【ドリームガールズ】R&Bの魅力が満載

ブロードウェイ・ミュージカルを映画化した「ドリームガールズ」は、エディ・マーフィのやや抑え目の演技やビヨンセの歌唱力など、いろいろと見どころのある映画です。全編を通して流れるアメリカン・ルーツのいわゆる黒人音楽、ジャズやブルースがふんだんに使われていて、それがある意味主役のようにして展開されます。というのも、ストーリー的にはミュージシャンの恋愛関係のもつれや友情といった「よくある」内容で、深みのあるものではないからです。

アフリカン・アメリカンが当時のミュージックシーンでどのような位置づけにあったのか、そのような視点も描かれているので、歴史的な見方をしても楽しめるように思います。途中に出てくるマーティン・ルーサー・キングJrのレコーディングの話は、思わず笑ってしまいますよ。

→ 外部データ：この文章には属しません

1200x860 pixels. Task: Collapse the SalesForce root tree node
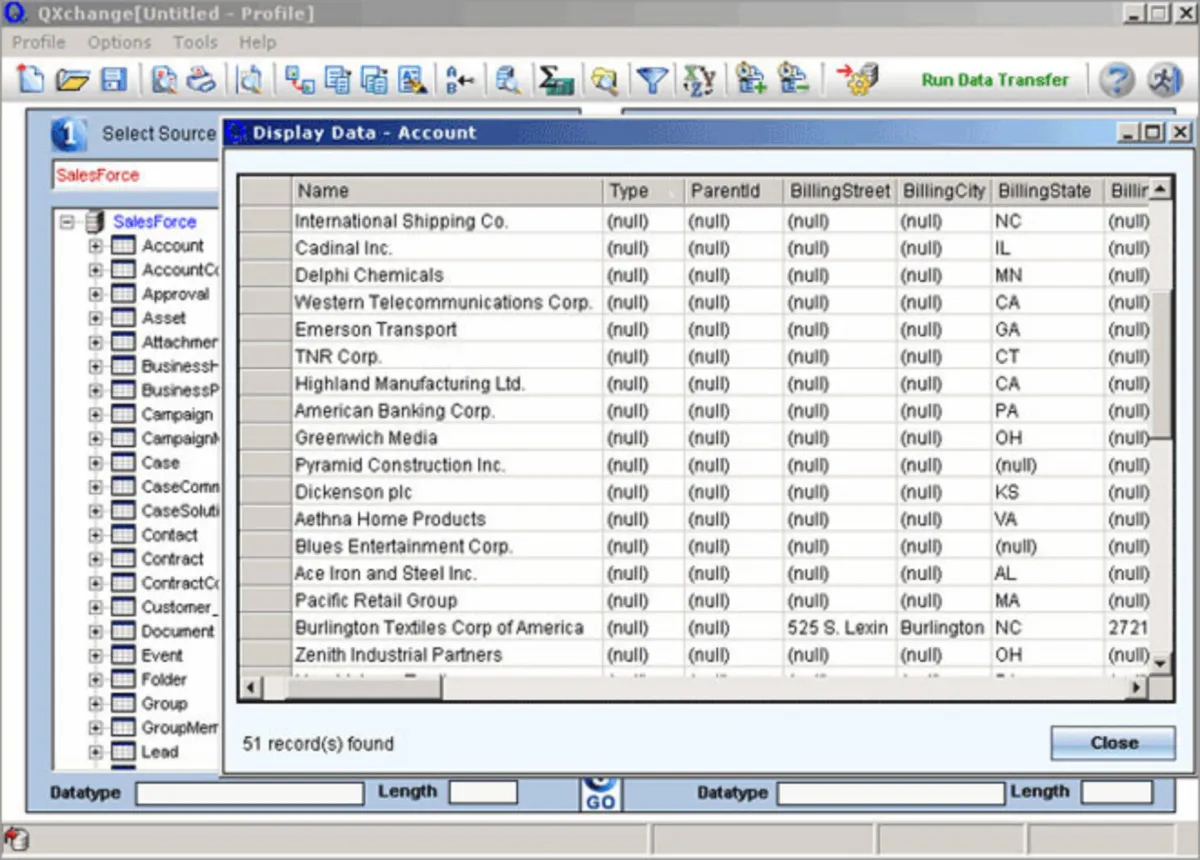(x=67, y=222)
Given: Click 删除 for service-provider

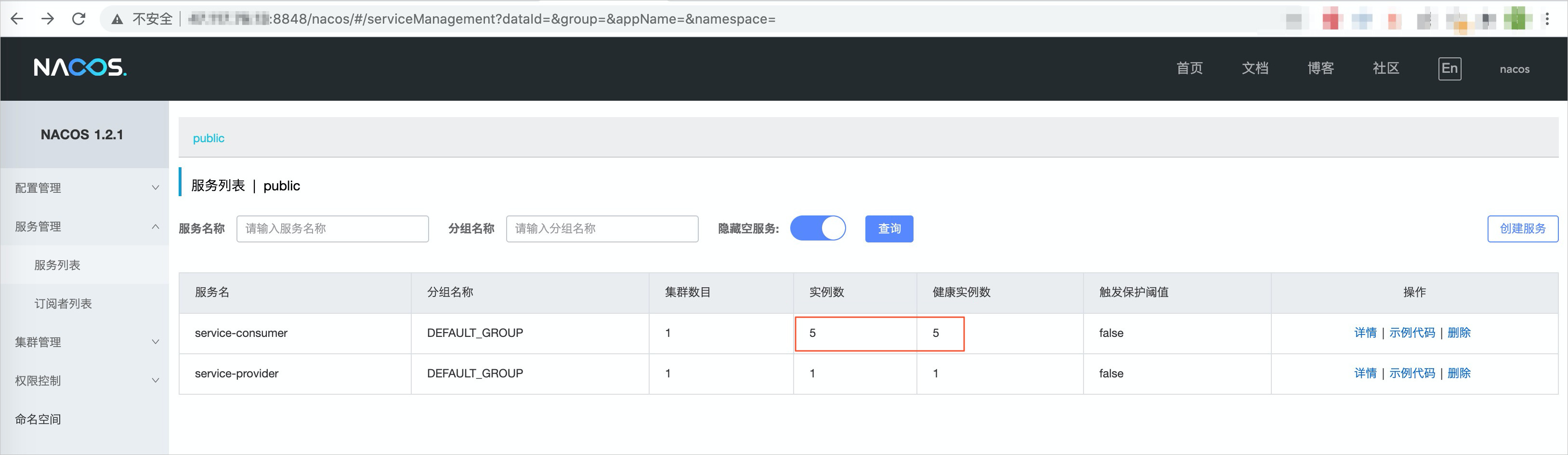Looking at the screenshot, I should click(x=1458, y=373).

作品の序盤では地味だったビヨンセが、終盤に向けてどんどん派手になっていくあたりも、制作者の意図が感じられておもしろかったです。シンガーとしては「仲間より下手」という役回りだったため、あえて抑えて歌っていたらしいですが、それでも存在感はさすがですね。ストーリー云々よりも、純粋にR&Bの雰囲気を楽しむ。そんな一作です。